● What to work on
**a)** In the forum thread, what high and low temperatures are reported for today at the weather station at 14k on Denali?
**b)** Output the part of the entries that opens with the line containing "Viewport: 739px width, 477px" and runs through the end of the entries, leaving out the pictures.

Marc801 C · · Sandy, Utah · Joined Feb 2014 · Points: 65
Carolina wrote:

Looks cold up there, maybe I was thinking this was going to be more fun then it really is.  

Be prepared for -40. It might go even colder. Perhaps a lot colder.

Mark Pilate · · MN · Joined Jun 2013 · Points: 25
Carolina wrote:

Looks cold up there, maybe I was thinking this was going to be more fun then it really is.  

I know you’re likely joking but 

Not sure anyone found it “fun” per se.

 Rewarding, memorable, worth it, exhilarating, yes. 
anyone who came closest probably skied the mostest. 

Darren Mabe · · Unknown Hometown · Joined Dec 2002 · Points: 3,669

I think this is a riddle. You guys are taking Carolina way too seriously. The answer is to keep going up until you run out of mountain.

Tim Stich · · Colorado Springs, Colorado · Joined Jan 2001 · Points: 1,516
Carolina wrote:

Looks cold up there, maybe I was thinking this was going to be more fun then it really is.  

It's colder on Denali than it typically is on Everest. Read "Minus 148 Degrees: The First Winter Ascent of Mount McKinley" sometime. 

mwoodsh · · Helena, MT · Joined Aug 2016 · Points: 0



You may not know about weather this good in January because you live Helena Montana.  So thars that.  

 you've obviously never been here. or you don't like real mountain weather. because winter is good.

Mark Pilate · · MN · Joined Jun 2013 · Points: 25
Darren Mabe wrote:The answer is to keep going up until you run out of mountain.

....and without going higher than you intend !

Cosmiccragsman AKA Dwain · · Las Vegas, Nevada and Apple… · Joined Apr 2010 · Points: 146
Mark Pilate wrote:

....and without going higher than you intend !

Translation: Don't DIE and go to Heaven.
Brian in SLC · · Sandy, UT · Joined Oct 2003 · Points: 22,419
Tim Stich wrote:

It's colder on Denali than it typically is on Everest. Read "Minus 148 Degrees: The First Winter Ascent of Mount McKinley" sometime. 

Yeah, I don't think she's looking at trying to climb Denali in winter.  I get cold just thinking about reading that book...!

There's an active weather station at 14k on Denali.  High for today -15F.  Low was -30F.  Balmy!

We summited in mid-ish June and I thought the temps were kinda balmy but it was probably around 10F or so.  In the sun (which, if the weather is nice, is pretty much all day), the felt temperature was pretty warm.

● Entries
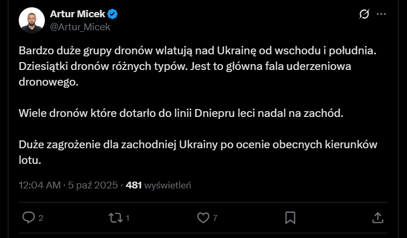Click the Artur Micek display name

(77, 15)
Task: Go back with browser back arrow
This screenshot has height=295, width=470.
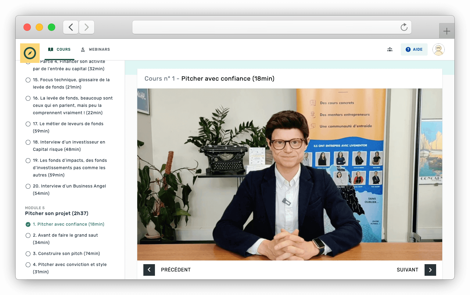Action: click(71, 27)
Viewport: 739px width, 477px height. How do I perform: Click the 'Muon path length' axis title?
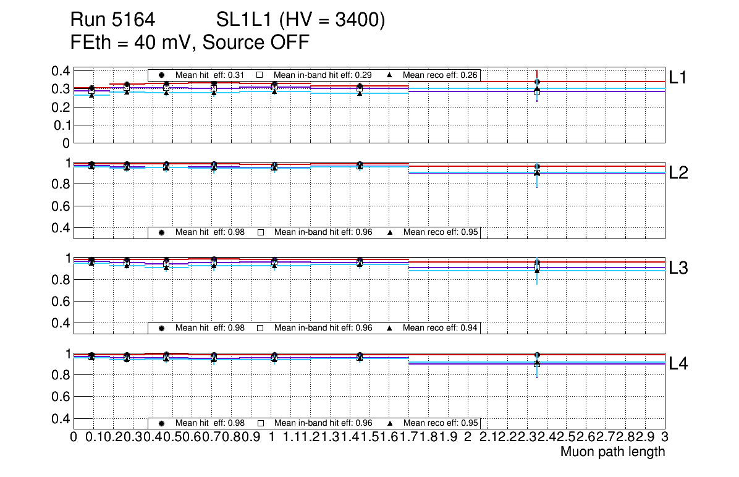[612, 452]
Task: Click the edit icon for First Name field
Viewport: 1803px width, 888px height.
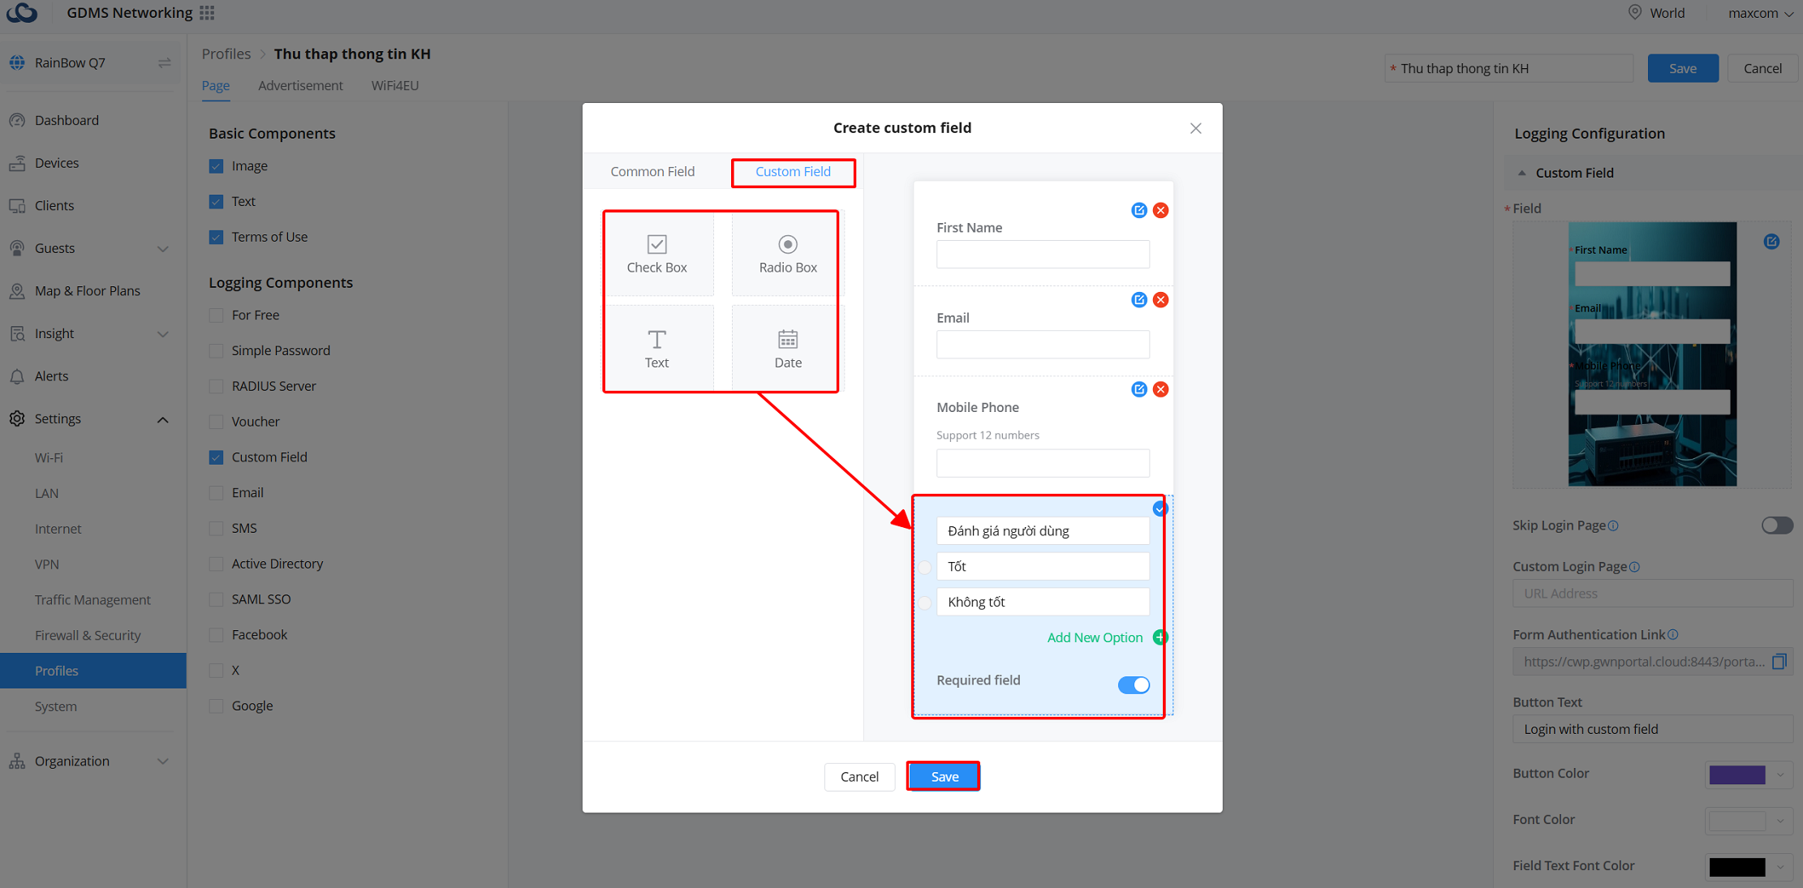Action: click(1138, 211)
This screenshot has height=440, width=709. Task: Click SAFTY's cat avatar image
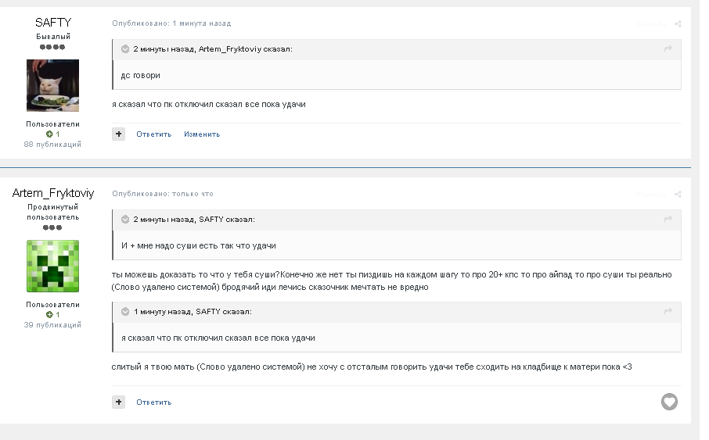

● Answers in order
**a)** The high is -15F and the low was -30F.

**b)**
Viewport: 739px width, 477px height. How do I perform: Click the 'Muon path length' axis title?
[612, 452]
Task: Click the edit icon for First Name field
Viewport: 1803px width, 888px height.
Action: click(1138, 211)
This screenshot has height=440, width=709. Task: Click SAFTY's cat avatar image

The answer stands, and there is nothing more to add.